Overall summary & rating

Good

Updated 6 July 2017

Letter from the Chief Inspector of General Practice

We carried out an announced comprehensive inspection at Queens Walk Practice on 16 February 2016. The overall rating for the practice was good. However, within the key question safe some areas were identified as ‘requires improvement’, as the practice was not meeting the legislation for Safe care and treatment; Good governance; Staffing & Fit and proper persons employed.

The practice was issued requirement notices under Regulation 12, Safe care and treatment; Regulation 17 Good governance; Regulation 18 Staffing; and Regulation 19 Fit and proper persons employed. The full comprehensive inspection on 16 February 2016 can be found by selecting the ‘all reports’ link for the Queens Walk Practice on our website at www.cqc.org.uk.

This inspection was a focused desk based review carried out on l June  2017 to confirm the practice had carried out their plan to meet the legal requirements in relation to the breaches in regulations we identified in our previous inspection on 16 February 2016. This report covers our findings in relation to those requirements and also any additional improvements made since our last inspection.

Overall, the practice is rated as good.

Our key findings were as follows:

  • The practice had implemented and was following a system to ensure all MHRA and medicines alerts were acted on.
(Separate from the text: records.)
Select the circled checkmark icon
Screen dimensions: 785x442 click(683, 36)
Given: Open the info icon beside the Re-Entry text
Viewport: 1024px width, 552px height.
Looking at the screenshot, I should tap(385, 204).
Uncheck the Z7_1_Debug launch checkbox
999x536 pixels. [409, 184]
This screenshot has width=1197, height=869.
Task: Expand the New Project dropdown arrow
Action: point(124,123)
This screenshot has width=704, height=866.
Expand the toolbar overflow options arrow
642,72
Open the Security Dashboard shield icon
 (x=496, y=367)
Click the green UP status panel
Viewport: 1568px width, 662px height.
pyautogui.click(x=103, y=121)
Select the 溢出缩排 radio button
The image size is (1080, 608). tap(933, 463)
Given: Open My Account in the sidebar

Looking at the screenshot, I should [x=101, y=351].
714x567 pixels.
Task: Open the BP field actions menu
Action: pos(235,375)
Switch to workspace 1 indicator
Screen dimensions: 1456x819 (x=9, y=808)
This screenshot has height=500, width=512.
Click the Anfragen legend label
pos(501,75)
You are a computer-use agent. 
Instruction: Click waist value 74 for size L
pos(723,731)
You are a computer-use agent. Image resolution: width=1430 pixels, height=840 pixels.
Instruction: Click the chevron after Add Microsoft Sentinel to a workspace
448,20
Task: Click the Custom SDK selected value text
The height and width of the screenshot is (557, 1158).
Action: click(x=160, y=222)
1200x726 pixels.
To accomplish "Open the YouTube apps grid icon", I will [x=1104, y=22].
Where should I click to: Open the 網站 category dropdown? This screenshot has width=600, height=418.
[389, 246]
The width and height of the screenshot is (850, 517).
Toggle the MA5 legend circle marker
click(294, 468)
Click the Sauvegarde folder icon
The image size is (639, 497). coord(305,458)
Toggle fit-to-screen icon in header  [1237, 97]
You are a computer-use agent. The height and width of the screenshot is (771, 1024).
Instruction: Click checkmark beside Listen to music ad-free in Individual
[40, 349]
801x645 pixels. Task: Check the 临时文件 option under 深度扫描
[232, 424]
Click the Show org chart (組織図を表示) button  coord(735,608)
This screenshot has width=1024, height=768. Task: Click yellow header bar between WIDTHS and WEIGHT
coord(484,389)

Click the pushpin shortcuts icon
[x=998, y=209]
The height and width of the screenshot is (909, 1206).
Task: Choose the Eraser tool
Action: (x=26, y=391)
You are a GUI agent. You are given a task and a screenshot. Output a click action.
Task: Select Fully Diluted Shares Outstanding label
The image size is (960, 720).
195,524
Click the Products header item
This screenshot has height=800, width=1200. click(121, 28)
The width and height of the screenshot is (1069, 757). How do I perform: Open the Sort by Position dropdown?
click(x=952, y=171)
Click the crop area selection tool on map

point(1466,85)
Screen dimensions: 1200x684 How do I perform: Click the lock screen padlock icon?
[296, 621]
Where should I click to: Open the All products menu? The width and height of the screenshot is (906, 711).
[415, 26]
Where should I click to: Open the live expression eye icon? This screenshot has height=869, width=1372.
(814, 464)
  • All staff acting as a chaperones had the appropriate Disclosure and Barring Service check (DBS check) completed.

  • Locum staff at the practice had all the necessary employment checks.

  • A cleaning schedule was in place and was being monitored.

  • Staff had received appropriate infection control training and they were infection control audits in place.

  • Health care assistants were working in accordance to Patient Specific Directions to ensure they delivered care safely.

  • A risk assessment had been completed for the safe keeping of a large liquid nitrogen container used for surgical procedures to ensure it was stored safely.

In addition improvements had been made in the following areas we had recommended :

  • Improvements had been made to the recording of patients care plans.

  • The practice was ensuring that palliative care meetings were held.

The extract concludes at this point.